> **EXERCISE DIRECTIONS**
Without copying any picture, return all lines below exactly.

++++ EXERCISE DATA ++++

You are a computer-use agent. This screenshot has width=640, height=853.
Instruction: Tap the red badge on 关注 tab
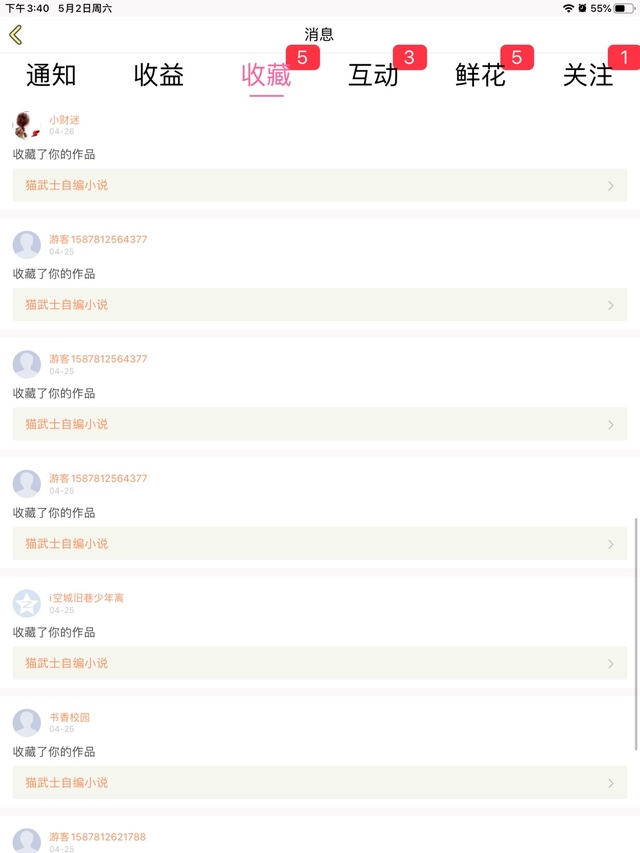[x=625, y=58]
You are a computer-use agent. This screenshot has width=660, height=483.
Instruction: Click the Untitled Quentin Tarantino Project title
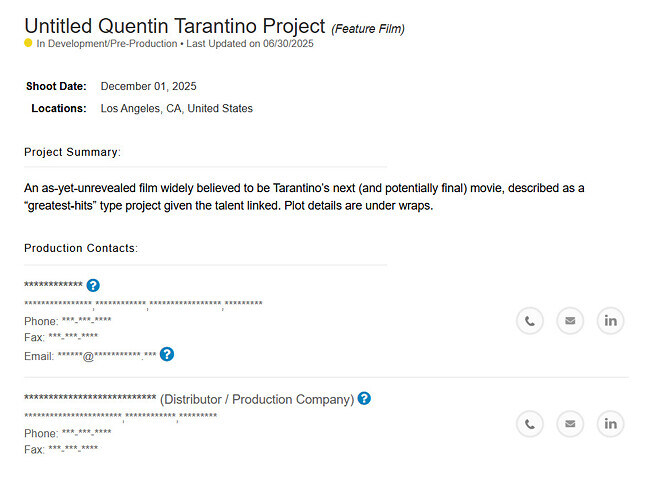point(175,26)
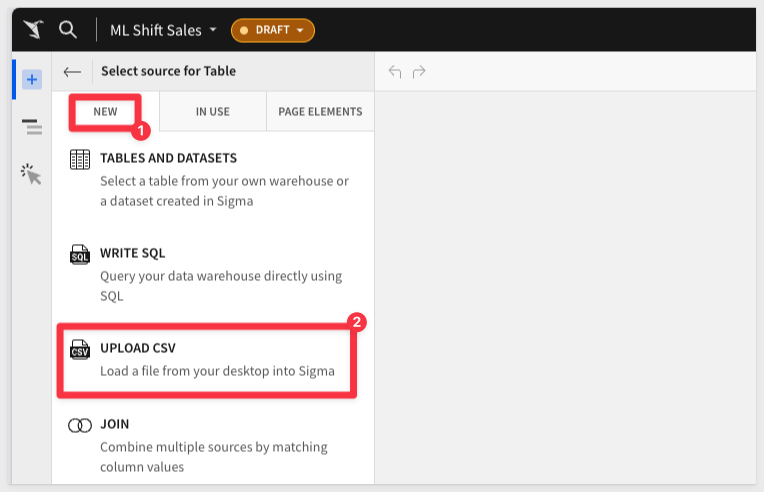Click the Tables and Datasets grid icon

[x=80, y=159]
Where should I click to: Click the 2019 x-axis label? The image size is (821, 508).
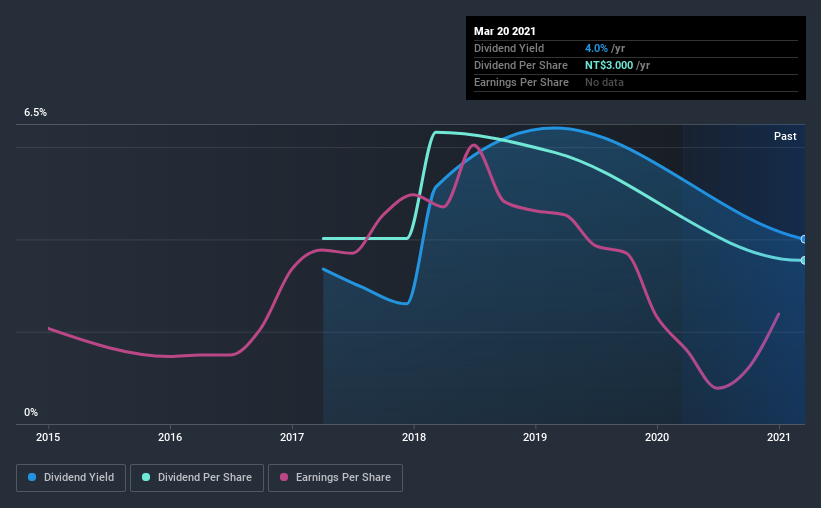535,437
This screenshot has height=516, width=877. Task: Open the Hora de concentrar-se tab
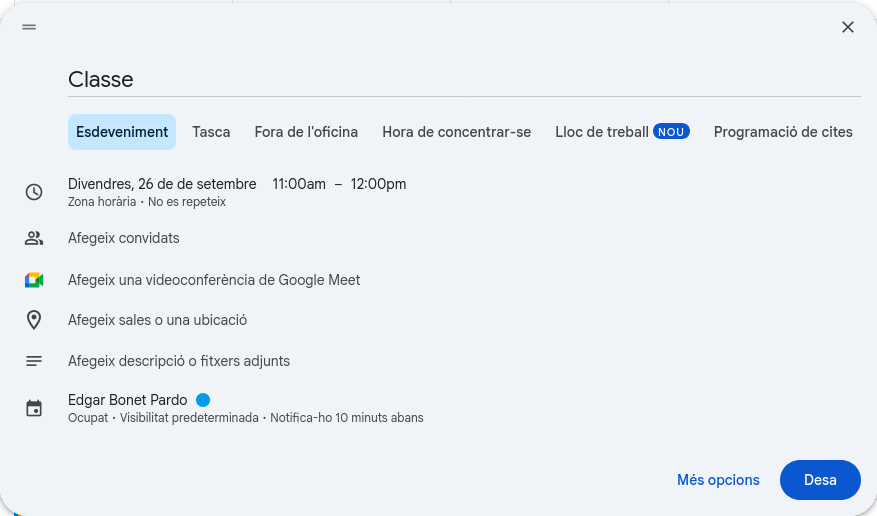coord(456,132)
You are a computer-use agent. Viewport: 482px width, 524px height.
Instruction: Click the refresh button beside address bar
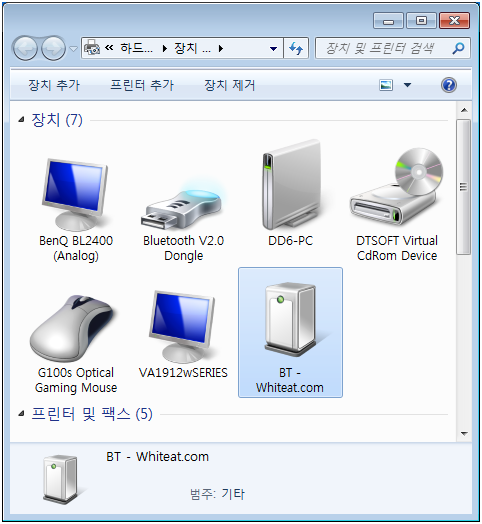tap(296, 49)
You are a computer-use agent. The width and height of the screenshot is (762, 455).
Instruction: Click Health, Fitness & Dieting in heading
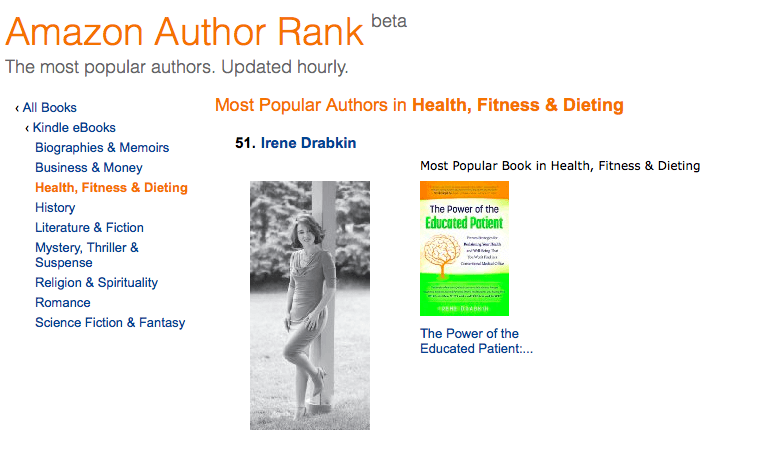(518, 105)
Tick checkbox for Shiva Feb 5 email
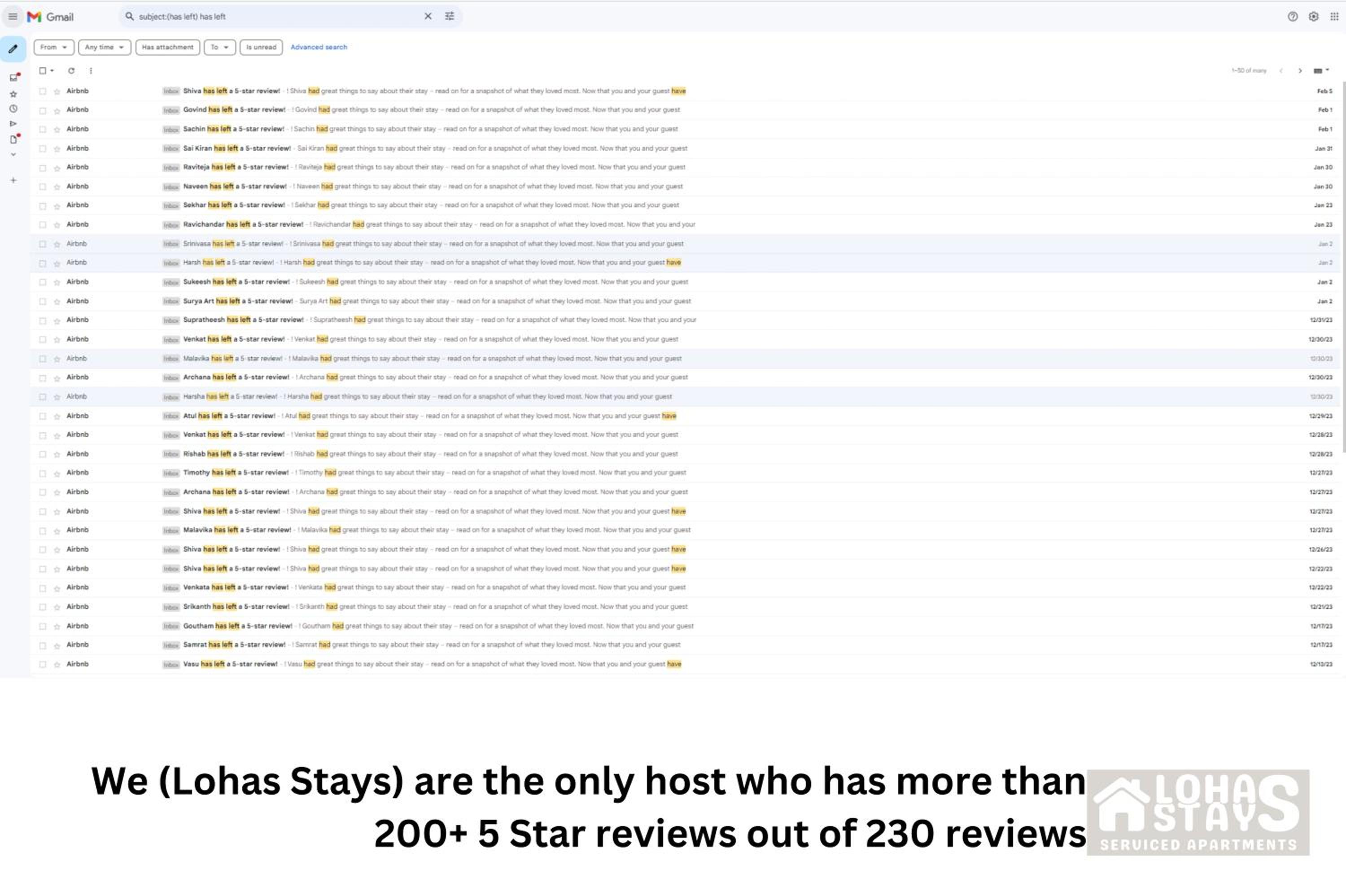The height and width of the screenshot is (896, 1346). 42,91
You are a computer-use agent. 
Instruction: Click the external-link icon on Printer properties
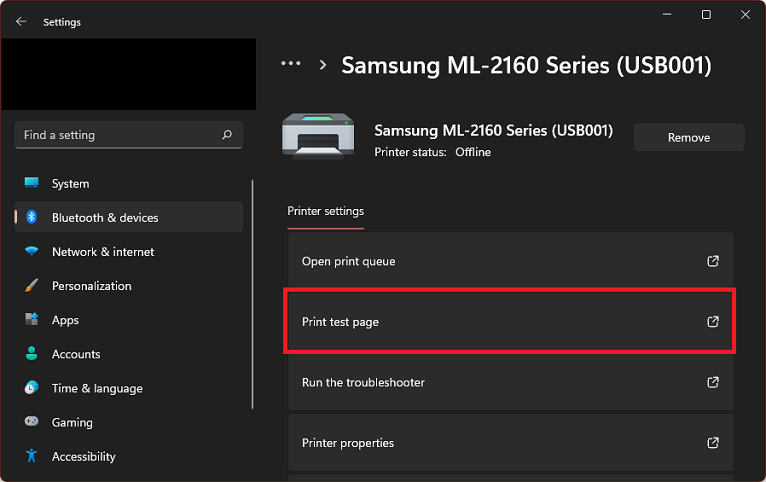(713, 443)
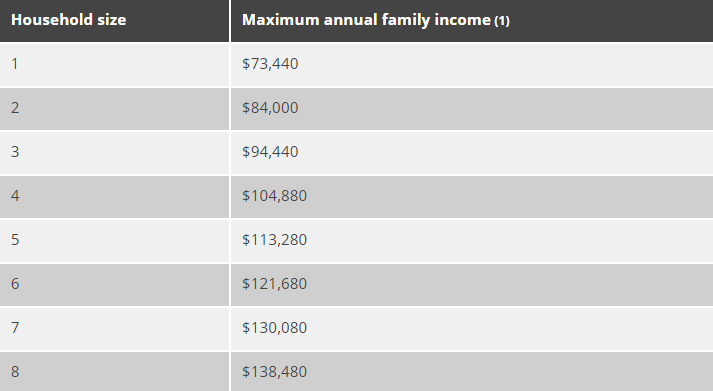This screenshot has height=391, width=713.
Task: Select household size 2 cell
Action: click(114, 108)
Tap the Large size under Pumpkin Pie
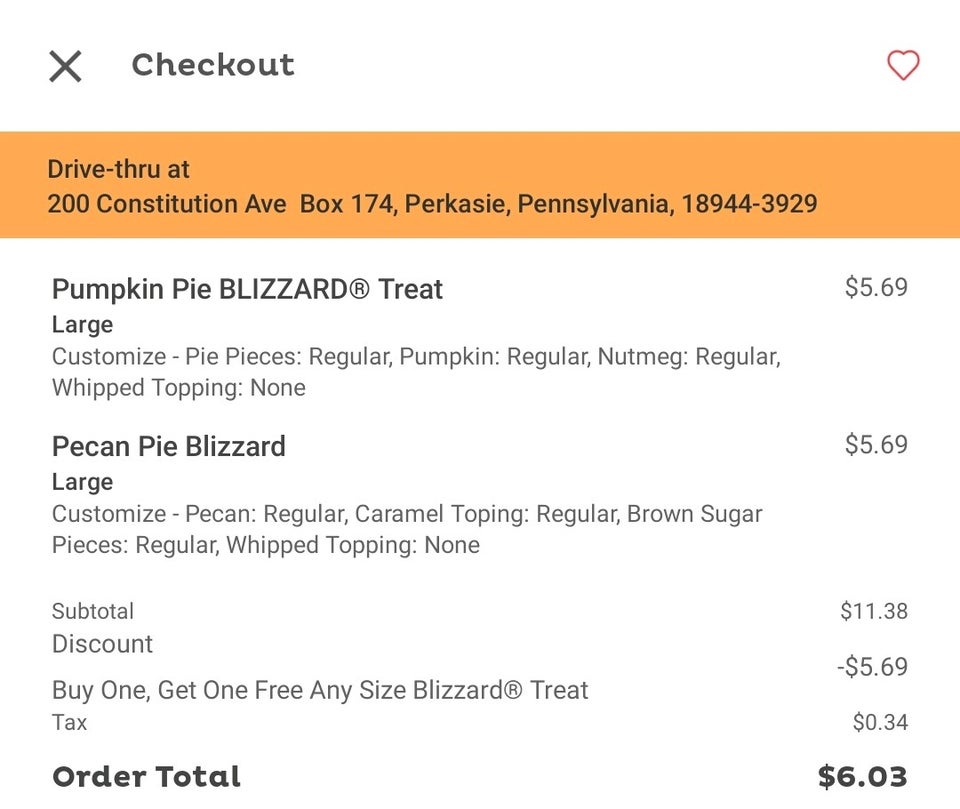960x809 pixels. coord(82,325)
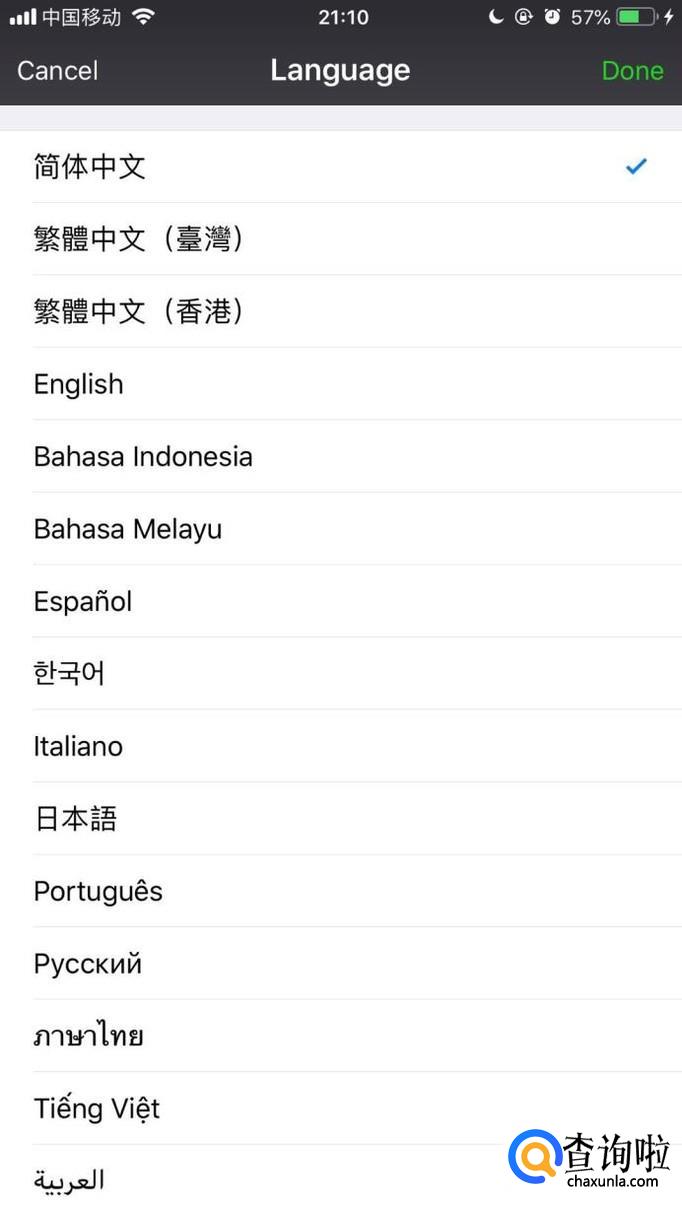The height and width of the screenshot is (1212, 682).
Task: Switch language to Português
Action: coord(98,891)
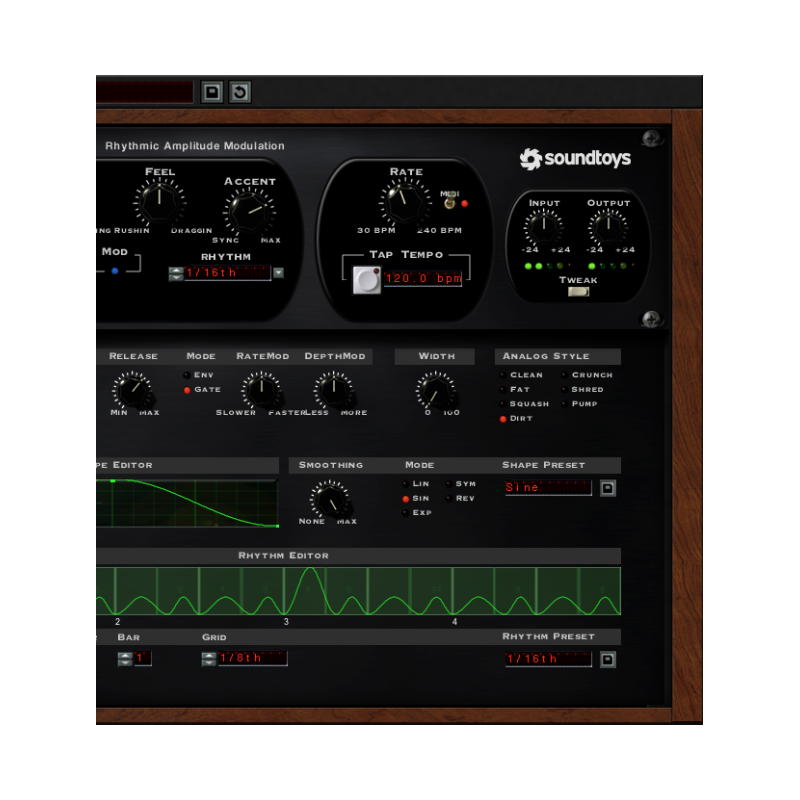Select Gate mode
Screen dimensions: 800x800
186,389
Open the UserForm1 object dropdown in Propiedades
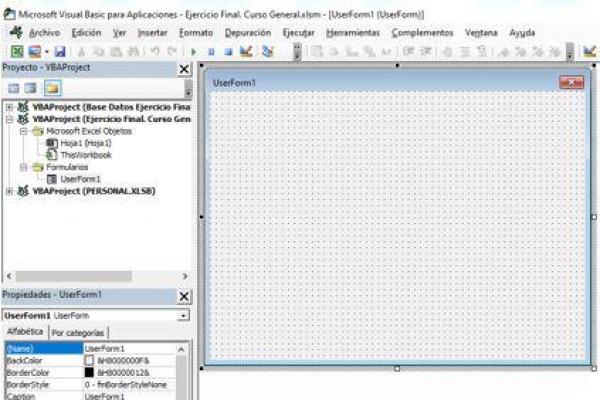Screen dimensions: 600x400 coord(183,315)
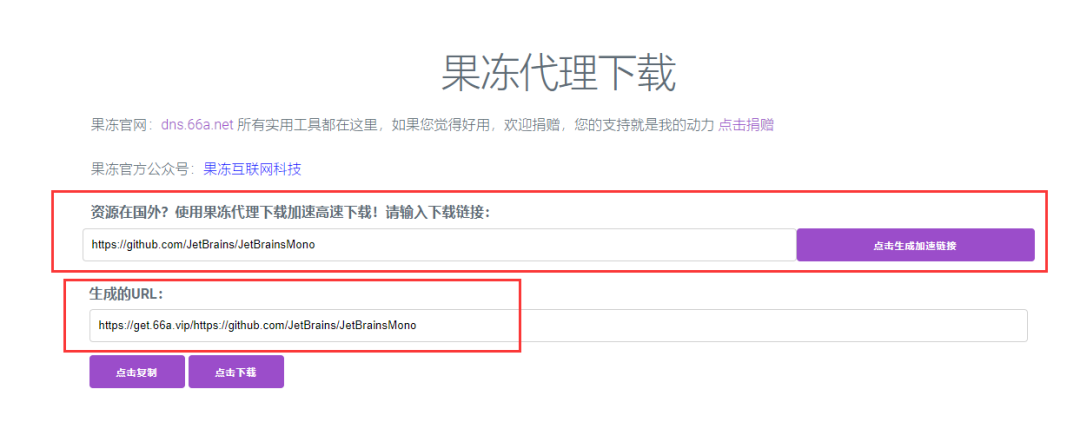Open the 果冻互联网科技 public account link
1080x442 pixels.
coord(252,169)
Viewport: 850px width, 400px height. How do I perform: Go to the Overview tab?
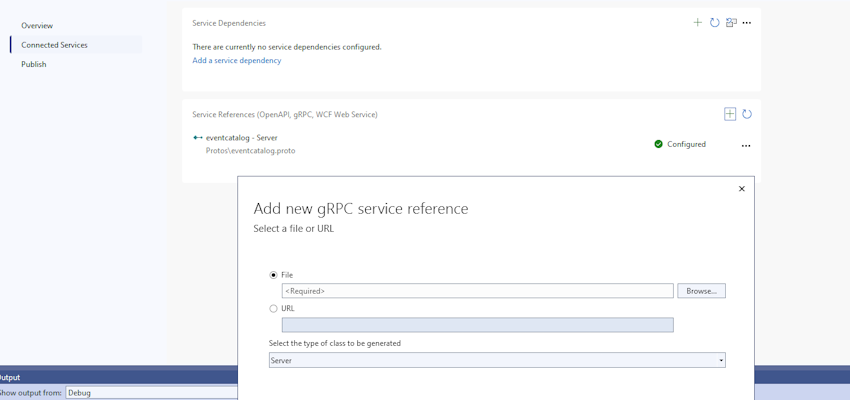(x=37, y=25)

++++

> **FINISHED EXERCISE**
You are a computer-use agent. This screenshot has width=640, height=853.
Instruction: Tap the red badge on 关注 tab
[x=625, y=58]
You are a computer-use agent. This screenshot has width=660, height=483.
Instruction: Click the Untitled Quentin Tarantino Project title
point(175,26)
Click the Tables and Datasets grid icon

[x=80, y=159]
Where should I click to: Click the 2019 x-axis label? The image size is (821, 508).
535,437
This screenshot has height=516, width=877. Task: Open the Hora de concentrar-se tab
coord(456,132)
You are a computer-use agent. Viewport: 482px width, 524px height.
Instruction: Click the refresh button beside address bar
tap(296, 49)
You are a computer-use agent. The width and height of the screenshot is (762, 455).
Instruction: Click Health, Fitness & Dieting in heading
(518, 105)
Tick checkbox for Shiva Feb 5 email
The height and width of the screenshot is (896, 1346). 42,91
You are a computer-use agent. 
Instruction: Click the external-link icon on Printer properties
(713, 443)
This screenshot has height=391, width=713.
Task: Select household size 2 cell
Action: click(114, 108)
Tap the Large size under Pumpkin Pie
960x809 pixels. coord(82,325)
The height and width of the screenshot is (1212, 682).
Task: Switch language to Português
Action: coord(98,891)
Select Gate mode
Screen dimensions: 800x800
186,389
Open the UserForm1 object dropdown in Propiedades
Screen dimensions: 600x400 coord(183,315)
Open the 果冻互联网科技 public account link
1080x442 pixels.
coord(252,169)
Viewport: 850px width, 400px height. How do I perform: Go to the Overview tab?
(x=37, y=25)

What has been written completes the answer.